Not as easy as it seems: On being biodegradable

So I’ve really been focusing on biodegradable products as of late. A lot of my stated goals have had to do with implementing biodegradable products into my household. Unfortunately, I’ve come to realize, via different informational articles, that just because something is in fact biodegradable, doesn’t mean it’s actually going to have the chance to break down properly. Bottom line: biodegradable items need to be disposed of properly in order to truly biodegrade, as it were.

Take for example, biodegradable leaf bags – made from corn. If you simply dispose of the leaf bags into normal trash, it’s very unlikely that these bags will have the chance to properly breakdown. Why? Because they’re thrown into landfills, which don’t foster the proper environmental conditions for biodegradable material to break down. However, if you were to dispose of those biodegradable leaf bags into a compost pile, the bag will in fact be able to properly break down, as compost piles provide ideal conditions for this sort of thing.

Here’s an excerpt from an article on

“Many products that are inherently biodegradable in soil-such as tree trimmings, food wastes, and paper-will not biodegrade when we place them in landfills because the artificial landfill environment lacks the light, water, and bacterial activity required for the decay process to begin. The Garbage Project, an anthropological study of our waste conducted by a group at the University of Arizona, has unearthed hot dogs, corn cobs, and grapes that were twenty-five years old and still recognizable, as well as newspapers dating back to 1952 that were still easily readable. When the conditions needed for biodegradable materials to naturally biodegrade are not provided, major garbage problems are the result.”

Here’s how long it takes for some commonly used products to biodegrade, when they are scattered about as litter:

Cotton rags 1-5 months
Paper 2-5 months
Rope 3-14 months
Orange peels 6 months
Wool socks 1 to 5 years
Cigarette butts 1 to 12 years
Plastic coated paper milk cartons 5 years
Leather shoes 25 to 40 years
Nylon fabric 30 to 40 years
Tin cans 50 to 100 years
Aluminum cans 80 to 100 years
Plastic 6-pack holder rings 450 years
Glass bottles 1 million years
Plastic bottles Forever

So now, I’m faced with a dilemma: if I want to use biodegradable products will I be able to dispose of them properly?

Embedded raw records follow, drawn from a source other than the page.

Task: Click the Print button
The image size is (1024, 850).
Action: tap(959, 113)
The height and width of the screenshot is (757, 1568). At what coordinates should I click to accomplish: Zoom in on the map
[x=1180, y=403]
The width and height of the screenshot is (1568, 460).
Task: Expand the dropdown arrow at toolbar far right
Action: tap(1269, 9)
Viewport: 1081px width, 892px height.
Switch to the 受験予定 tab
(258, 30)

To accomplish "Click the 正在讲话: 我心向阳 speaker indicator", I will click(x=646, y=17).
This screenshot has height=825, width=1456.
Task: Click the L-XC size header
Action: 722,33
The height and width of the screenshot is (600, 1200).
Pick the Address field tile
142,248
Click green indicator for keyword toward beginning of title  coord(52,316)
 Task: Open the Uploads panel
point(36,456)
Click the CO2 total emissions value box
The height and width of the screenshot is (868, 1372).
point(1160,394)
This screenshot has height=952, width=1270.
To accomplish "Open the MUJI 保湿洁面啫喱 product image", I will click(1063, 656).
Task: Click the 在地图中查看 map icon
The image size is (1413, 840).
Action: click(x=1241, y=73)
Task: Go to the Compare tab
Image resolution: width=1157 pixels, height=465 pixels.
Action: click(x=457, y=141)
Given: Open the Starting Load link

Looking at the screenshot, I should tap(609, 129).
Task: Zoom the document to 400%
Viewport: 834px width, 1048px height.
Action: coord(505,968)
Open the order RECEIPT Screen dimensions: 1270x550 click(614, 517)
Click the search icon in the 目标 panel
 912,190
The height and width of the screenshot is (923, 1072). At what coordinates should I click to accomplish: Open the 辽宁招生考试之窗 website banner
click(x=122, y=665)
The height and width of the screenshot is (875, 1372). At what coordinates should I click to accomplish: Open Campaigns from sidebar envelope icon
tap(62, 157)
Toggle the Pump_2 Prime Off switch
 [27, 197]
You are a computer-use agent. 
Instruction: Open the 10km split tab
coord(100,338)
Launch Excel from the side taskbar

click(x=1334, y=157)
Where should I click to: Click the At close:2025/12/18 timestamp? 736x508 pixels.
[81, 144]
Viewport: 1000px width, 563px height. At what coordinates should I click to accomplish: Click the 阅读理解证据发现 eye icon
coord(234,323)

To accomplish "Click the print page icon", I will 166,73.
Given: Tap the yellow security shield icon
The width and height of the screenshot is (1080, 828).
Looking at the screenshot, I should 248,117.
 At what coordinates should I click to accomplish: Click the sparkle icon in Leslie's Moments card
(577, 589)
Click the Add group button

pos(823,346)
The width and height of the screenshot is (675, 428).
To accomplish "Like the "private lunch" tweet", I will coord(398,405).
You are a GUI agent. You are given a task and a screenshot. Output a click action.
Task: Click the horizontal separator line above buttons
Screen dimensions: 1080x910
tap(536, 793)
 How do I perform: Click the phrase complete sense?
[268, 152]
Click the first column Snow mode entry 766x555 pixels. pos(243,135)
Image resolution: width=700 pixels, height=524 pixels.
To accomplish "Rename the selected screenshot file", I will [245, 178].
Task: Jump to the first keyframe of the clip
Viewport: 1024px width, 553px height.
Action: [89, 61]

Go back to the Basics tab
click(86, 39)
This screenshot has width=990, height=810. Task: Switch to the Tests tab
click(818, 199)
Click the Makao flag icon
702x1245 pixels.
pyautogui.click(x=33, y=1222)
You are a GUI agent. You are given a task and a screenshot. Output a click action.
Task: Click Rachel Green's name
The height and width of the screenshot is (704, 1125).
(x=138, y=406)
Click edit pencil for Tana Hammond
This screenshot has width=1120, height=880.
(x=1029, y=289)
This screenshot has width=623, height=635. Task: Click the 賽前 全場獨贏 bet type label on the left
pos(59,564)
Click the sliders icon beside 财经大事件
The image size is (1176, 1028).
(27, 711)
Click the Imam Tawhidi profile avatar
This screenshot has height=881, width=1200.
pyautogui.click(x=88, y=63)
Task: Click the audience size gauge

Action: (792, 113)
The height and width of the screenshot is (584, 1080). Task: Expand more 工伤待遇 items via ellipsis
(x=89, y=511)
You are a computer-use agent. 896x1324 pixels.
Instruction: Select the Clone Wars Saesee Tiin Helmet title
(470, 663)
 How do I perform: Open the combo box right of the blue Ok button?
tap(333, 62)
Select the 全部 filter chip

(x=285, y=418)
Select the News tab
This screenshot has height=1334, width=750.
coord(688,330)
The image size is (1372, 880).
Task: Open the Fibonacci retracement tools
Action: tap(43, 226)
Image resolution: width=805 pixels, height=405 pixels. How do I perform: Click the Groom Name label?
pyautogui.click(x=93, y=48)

One item I’m sorry I bought: biodegradable doggy bags. Once used, I throw these in normal trash cans, as I don’t have a special composter that can safely break down animal waste. Therefore, my using them is pointless. The same goes for biodegradable kitchen waste bags – these will get thrown into landfills, too.

So, with all this said, I’ve determined the following:

Biodegradable solvents are still usuable
Biodegradable bags for landfill waste are not
Biodegradable bags for compostable waste are still usuable (leaf bags, kitchen compost bags)


2 Responses

  1. So why not compost the leaves? Leaf compost is awesome mulch: will save water, add nutrients to your soil, protect against the cold winter. You guys have room, maybe you could build a box out of 4x4s and chicken wire. Then you don’t need the bags, even. Just pile em in a big trashcan, shove the weed wacker in there for a few secs and voila: your leaves are now helping make your yard nicer.

  2. Hey Allen!

    Yeah – the composter is on the list for sure. I’m angling for a self-rotating composter for Christmas this year, we’ll see. I guess I was just disappointed to find out the cold hard facts behind biodegradable items. BUT, once we a composter in place, we’ll be able to start throwing some of those items in with our compostables. Well, except for the doggy-doo-doo bags!!!